Um dia destes uma grande amiga, que anda muitas vezes assoberbada de trabalho, dizia-me que não sabia se iria conseguir acabar o doutoramento no prazo estipulado. Com dois filhos pequenos, dois confinamentos e uma série de isolamentos, imagino que seja uma tarefa praticamente impossível, mas com algum desânimo desabafou: ‘É que eu não consigo trabalhar oito horas por dia…’ Ao que eu respondi: ‘Claro que não, nem ninguém devia trabalhar tanto tempo.’ ‘Mas há pessoas que trabalham muito mais do que isso.’ ‘Sim, encontrei várias em consulta e tantas outras fora dela muito prejudicadas por isso.’
Se antigamente muitos dos casos que chegavam às consultas de psicologia estavam relacionados com perdas ou questões amorosas, hoje em dia o trabalho é o grande despoletador do mal-estar nos adultos.

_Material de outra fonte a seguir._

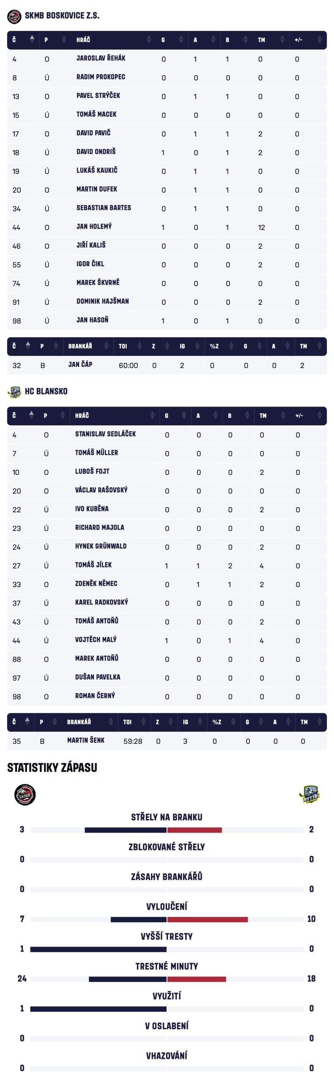
Task: Sort Boskovice skaters by A column header
Action: point(195,40)
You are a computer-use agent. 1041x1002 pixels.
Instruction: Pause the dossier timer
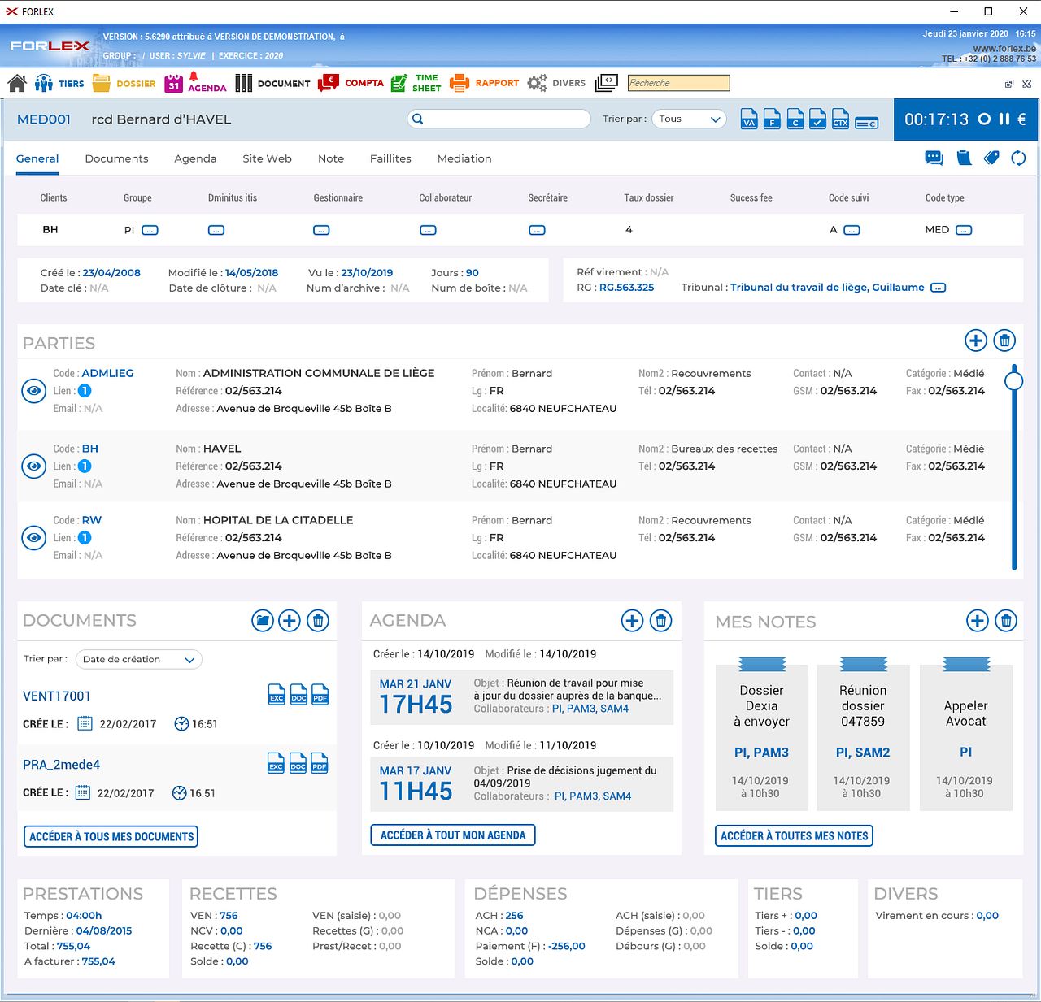tap(1004, 119)
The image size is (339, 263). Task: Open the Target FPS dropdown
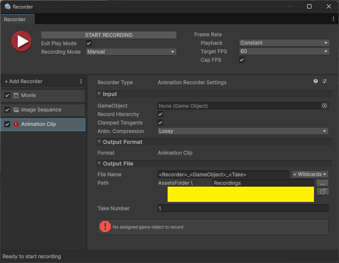(x=284, y=51)
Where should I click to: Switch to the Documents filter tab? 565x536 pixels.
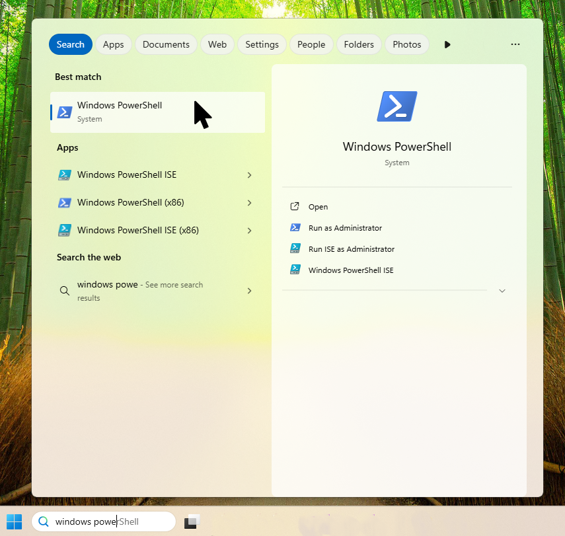pyautogui.click(x=166, y=44)
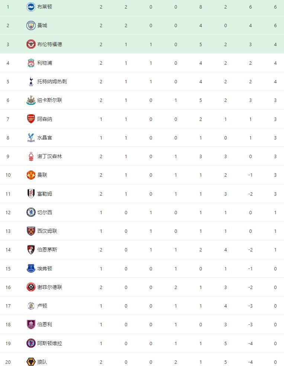Open the 西汉姆联 team name link
The image size is (284, 366).
tap(47, 231)
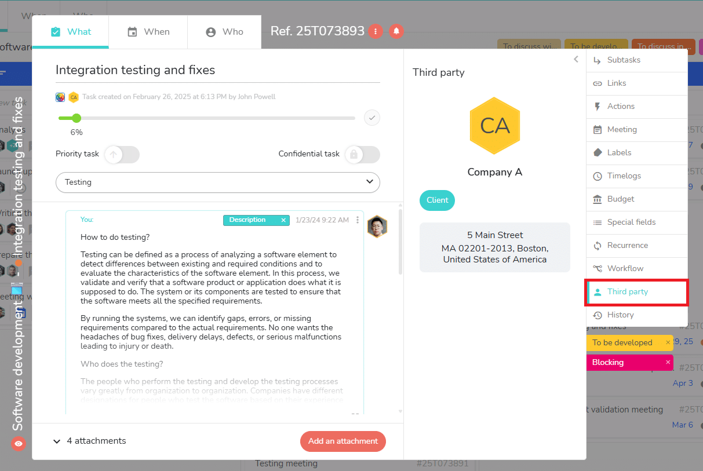Screen dimensions: 703x471
Task: Enable the Priority task toggle
Action: (x=122, y=154)
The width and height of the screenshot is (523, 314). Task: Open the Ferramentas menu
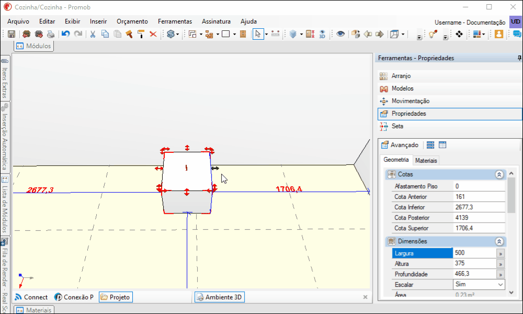click(x=175, y=21)
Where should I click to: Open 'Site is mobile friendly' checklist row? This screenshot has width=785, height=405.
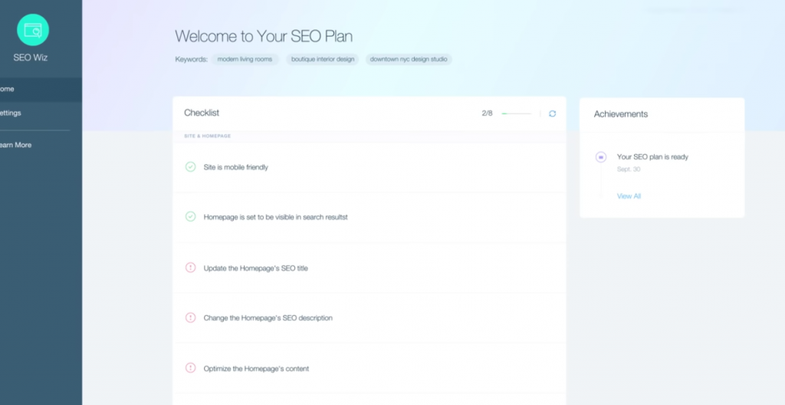point(370,167)
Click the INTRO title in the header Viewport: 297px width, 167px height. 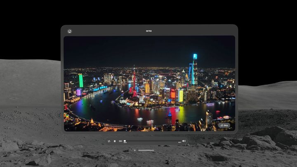(149, 31)
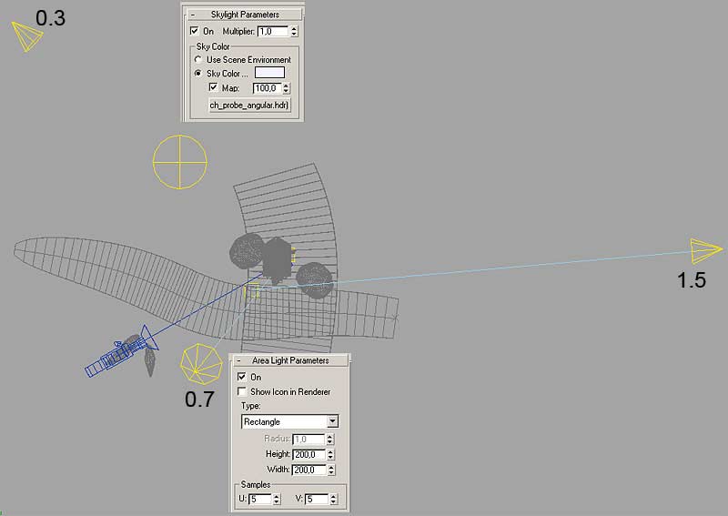Select the light icon labeled 0.3
728x516 pixels.
tap(27, 37)
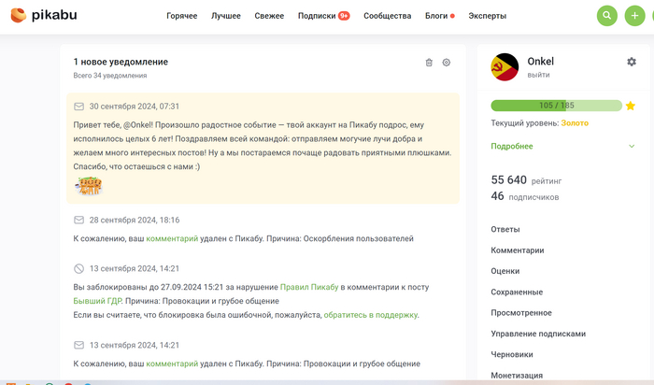Viewport: 654px width, 385px height.
Task: Click the green plus add-post button
Action: [634, 16]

Ao contrário do que se podia pensar, a industrialização e evolução tecnológica não nos libertou um pouco do trabalho, pelo contrário, cada vez se trabalha mais.
Por alguma razão passou a considerar-se natural a vida adulta ser sinónimo de trabalho, muitas vezes desde que se acorda até à hora de deitar. E com o teletrabalho ainda pior, há uma invasão da própria casa, quando devia haver uma divisão clara dos dois contextos. As pessoas precisam de espaço, de realizar desejos, de sonhar, de concretizar projetos, além de trabalhar. Precisam de estar com a família, de ser pais e filhos, casais, netos e avós, mas também de estar consigo próprios, de fazer aquilo de que gostam. Toda a gente considera natural e saudável colocar os filhos num desporto ou atividade que lhes dê prazer, deixá-los estar com os amigos, irem ao cinema, ao parque, o que for, mas já não se acha assim tão natural os adultos – sobretudo depois de serem pais – continuarem a fazer aquilo de que gostam. Não são só as obrigações do trabalho e da vida familiar que se impõem, mas parece que se dá uma certa abnegação do prazer. Tudo passa a ser escasso na vida adulta: o tempo com a família, o tempo para atividades prazerosas, para estar com os amigos, ou simplesmente para descansar. Só para o trabalho há tempo e até horas extraordinárias.
Não fomos feitos só para trabalhar, ou pelo menos não estaremos a viver em pleno se o fizermos. O tempo vai passando e uma série de coisas vão ficando também por fazer. Sozinhos e em grupo, enquanto pais ou filhos e sobretudo enquanto indivíduos. Há um espaço reservado ao prazer e ao lazer que vai sendo ocupado só com trabalho e obrigações. Não se devia trabalhar mais de seis horas por dia. A não ser que se goste muito do que se faz. E é por isso que há tanta gente que adoece e tantas outras pessoas que não chegam a adoecer mas que vivem a vida pela metade, sem acreditarem que teriam direito a muito mais.
Não é fácil mudar uma sociedade que parece organizada neste sentido. Mas talvez individualmente se possa tentar remar contra a corrente, encontrar um meio-termo e deixar de carregar a cruz da obrigação do trabalho a tempo inteiro dando espaço a tudo o resto a que temos direito. De outra forma nunca viveremos plenamente.